Updating a major version of a dependency that is publicly exposed needs to cause a major version bump in the library. So this should only be possible in 3.0.

yes, it does. I thought we will plan to bp this one into 2.0.

We can not backport an API breaking change, if we want to follow the symver rules.
As soon as 2.0 is released, the API is fixed.
Any backport into 2.0.x needs to be backward compatible with 2.0.
Even more so, anything that goes into 2.1 or any other 2.x release needs to be backward compatible with 2.0.
As far as I can tell, 2.0 is already out: https://crates.io/crates/solana-sdk/2.0.1

I also do not see a confirmation from @joncinque that he is OK with the downstream tests being patched as part of the verification run.

I did not expect this to merge without Jon approval, to be honest, so I was not in a rush to ask.

I'm just thinking that those spl tests are created by Sam and he is aware of this issue so we should able to merge this one and debug later. I tried to do some benchmarking and confirmed with Sam about the curve25519 syscall. all of them show that the performance has increased. I think the only thing affected is the zk feature which we haven't published in any chain.

looks like we have concerns about this one, just sent a revert PR to gather more consensus. #2055

My concern is not the performance, but the backward incompatible changes.
Jon is dealing with the SDK API and all the backward compatibility.
I think it would be better to wait for him to look at this change, just to be safe.

If the SDK exports any of the types from curve25519-dalek or anything that is updated due to its update - then it is not backward compatible.

The fact that programs/sbf/Cargo.lock was modified might indicate that this change is affecting the SDK users.
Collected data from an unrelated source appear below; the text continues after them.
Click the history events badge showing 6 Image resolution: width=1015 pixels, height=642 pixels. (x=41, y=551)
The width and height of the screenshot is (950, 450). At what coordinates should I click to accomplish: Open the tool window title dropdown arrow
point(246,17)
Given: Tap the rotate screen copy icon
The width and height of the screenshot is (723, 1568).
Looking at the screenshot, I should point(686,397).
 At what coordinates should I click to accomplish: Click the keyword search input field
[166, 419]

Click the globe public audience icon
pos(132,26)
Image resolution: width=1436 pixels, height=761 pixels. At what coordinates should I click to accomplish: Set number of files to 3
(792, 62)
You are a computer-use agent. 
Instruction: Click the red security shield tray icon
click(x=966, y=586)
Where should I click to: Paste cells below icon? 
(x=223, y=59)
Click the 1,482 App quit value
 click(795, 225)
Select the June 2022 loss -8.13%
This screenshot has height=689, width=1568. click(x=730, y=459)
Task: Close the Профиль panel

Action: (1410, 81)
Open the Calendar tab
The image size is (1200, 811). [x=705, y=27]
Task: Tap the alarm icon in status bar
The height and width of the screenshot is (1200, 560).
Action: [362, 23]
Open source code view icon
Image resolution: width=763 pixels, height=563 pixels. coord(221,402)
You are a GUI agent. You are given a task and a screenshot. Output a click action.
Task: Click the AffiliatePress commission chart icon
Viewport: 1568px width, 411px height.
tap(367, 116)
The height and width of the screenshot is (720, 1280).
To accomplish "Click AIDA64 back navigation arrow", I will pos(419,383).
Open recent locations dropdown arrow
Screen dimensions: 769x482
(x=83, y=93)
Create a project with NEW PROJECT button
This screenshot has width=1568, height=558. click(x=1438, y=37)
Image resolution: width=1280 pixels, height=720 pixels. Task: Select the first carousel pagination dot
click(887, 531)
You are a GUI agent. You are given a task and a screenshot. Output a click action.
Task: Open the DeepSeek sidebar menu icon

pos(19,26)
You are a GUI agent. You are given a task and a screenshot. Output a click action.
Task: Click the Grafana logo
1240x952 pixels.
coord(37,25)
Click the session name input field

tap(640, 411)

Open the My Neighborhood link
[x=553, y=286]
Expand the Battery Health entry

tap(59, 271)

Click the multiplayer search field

If it turns out that none of the types are exposed in the SDK API or all of the exposed types are in the "unreleased" zk-token part, then it should be safe to include this change, I think.

P.S.
There are at least two tools that help automate the backward compatibility checks:

I have no experience using either of them. But I've seen both mentioned in a few articles.
We could probably use either to see if the public API is affected.
And if they work properly, it would be really great to integrate them into our CI.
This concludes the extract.